It would be very useful to have a box on edit pages with clickable punctuation that would insert the correct character at the current cursor location. I thought there was a ticket for it, but I can’t find it.

3 Likes

It is the main issue indeed with those characters.
I use some AutoHotKey macro on my keyboard (permanent, not only for MB).
Recently I also use a @Smeulf written awesome popup mb.unicodechars
user script with which you can find those fancy but useful characters by pressing Ctrl+m from within any MB editing text field.


I realise with shame that I have created this duplicate topic of Correct hyphen: Unicode HYPHEN or HYPHEN-MINUS.
If any @moderators could merge it inti that older topic… :bowing_man:

I think that probably shows you will never get a simple consensus on this issue. I know if I did a survey of my clients I would expect maybe two people out of three hundred would know what I was talking about.

What I like is that MB has this as a recommended but not compulsory action. This allows new users to add new data correctly. And then someone else can prettify if they want to. This should not be used to cause arguments as I have seen people driven away from MB by this. (That included me initially)

It is great when you spend your time soaked in Internet language and terminology. But this is a music database first so accuracy of data should always be first. A lot of people who know their music knowledge won’t understand this stuff.

5 Likes

I so agree, MusicBrainz cant expect most editors to know or care about the difference, and the priority shoud be making it easier to add data to MusicBrainz not harder. As an editor I would just use the characters easily available on the keyboard, but if MusicBrainz want to automatically change it I don’t mind as long as it is done automatically rather than any negative votes on my edits.
==============================
> **Stated problem 1**
Reproduce the MusicBrainz punctuation thread word for word.

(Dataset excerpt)
==============================
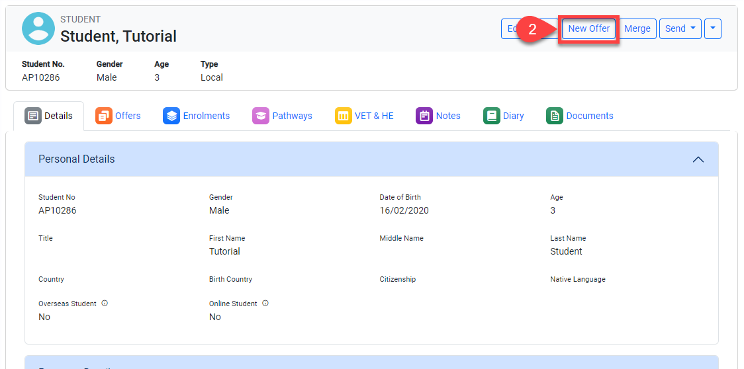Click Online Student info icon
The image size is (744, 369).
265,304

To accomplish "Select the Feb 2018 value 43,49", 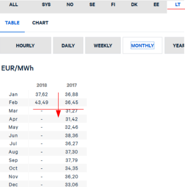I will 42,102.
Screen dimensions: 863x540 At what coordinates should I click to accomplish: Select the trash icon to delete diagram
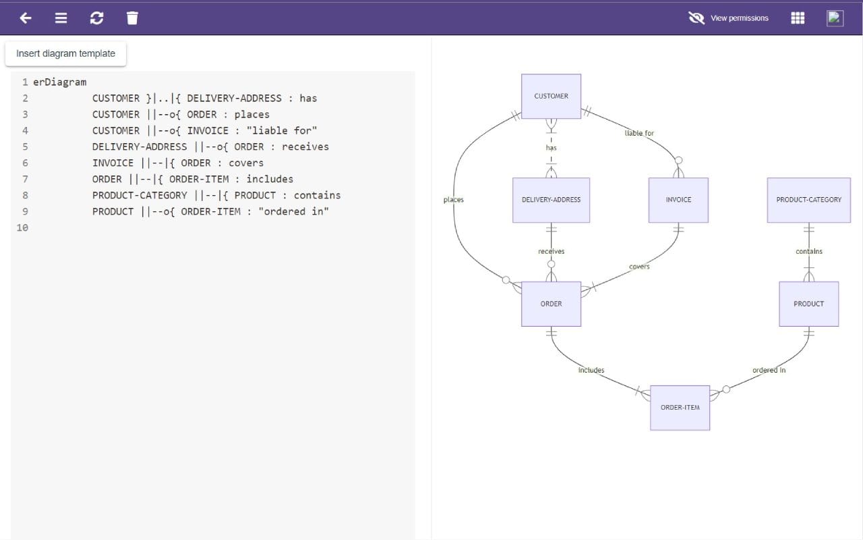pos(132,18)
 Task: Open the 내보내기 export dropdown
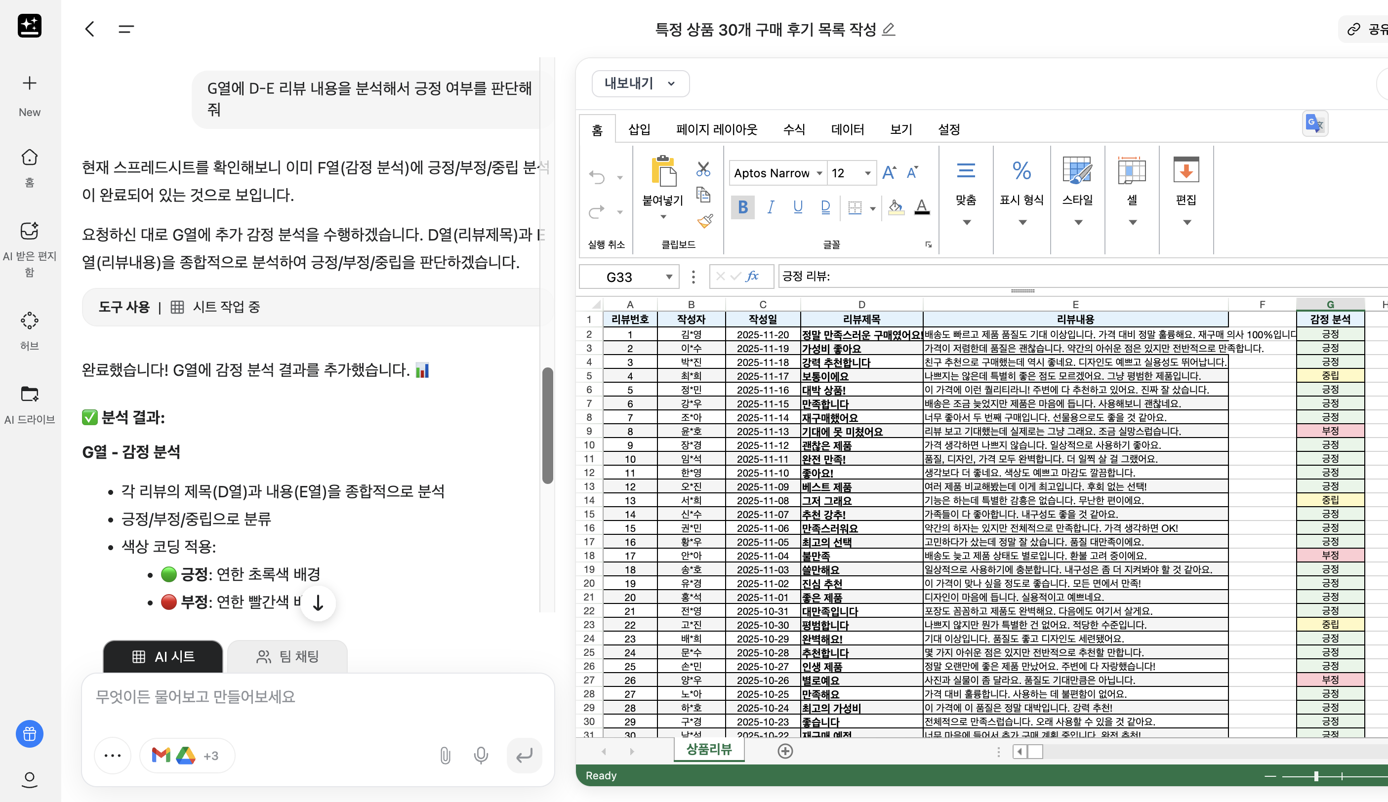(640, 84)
==============================
> **Stated problem 2**
Convert the rows, from the line containing "Screen dimensions: 863x540" through the end of the rows, into a Markdown table with the columns Line No. and Row Text. Skip blank lines and leave the pictures out.

> **Exercise result 1**
It would be very useful to have a box on edit pages with clickable punctuation that would insert the correct character at the current cursor location. I thought there was a ticket for it, but I can’t find it.

3 Likes

It is the main issue indeed with those characters.
I use some AutoHotKey macro on my keyboard (permanent, not only for MB).
Recently I also use a @Smeulf written awesome popup mb.unicodechars
user script with which you can find those fancy but useful characters by pressing Ctrl+m from within any MB editing text field.


I realise with shame that I have created this duplicate topic of Correct hyphen: Unicode HYPHEN or HYPHEN-MINUS.
If any @moderators could merge it inti that older topic… :bowing_man:

I think that probably shows you will never get a simple consensus on this issue. I know if I did a survey of my clients I would expect maybe two people out of three hundred would know what I was talking about.

What I like is that MB has this as a recommended but not compulsory action. This allows new users to add new data correctly. And then someone else can prettify if they want to. This should not be used to cause arguments as I have seen people driven away from MB by this. (That included me initially)

It is great when you spend your time soaked in Internet language and terminology. But this is a music database first so accuracy of data should always be first. A lot of people who know their music knowledge won’t understand this stuff.

5 Likes

I so agree, MusicBrainz cant expect most editors to know or care about the difference, and the priority shoud be making it easier to add data to MusicBrainz not harder. As an editor I would just use the characters easily available on the keyboard, but if MusicBrainz want to automatically change it I don’t mind as long as it is done automatically rather than any negative votes on my edits.

> **Exercise result 2**
| Line No. | Row Text |
|---|---|
| 1 | Screen dimensions: 863x540 At what coordinates should I click to accomplish: Select the trash icon to delete diagram |
| 2 | pos(132,18) |
| 3 |  Task: Open the 내보내기 export dropdown |
| 4 | (640, 84) |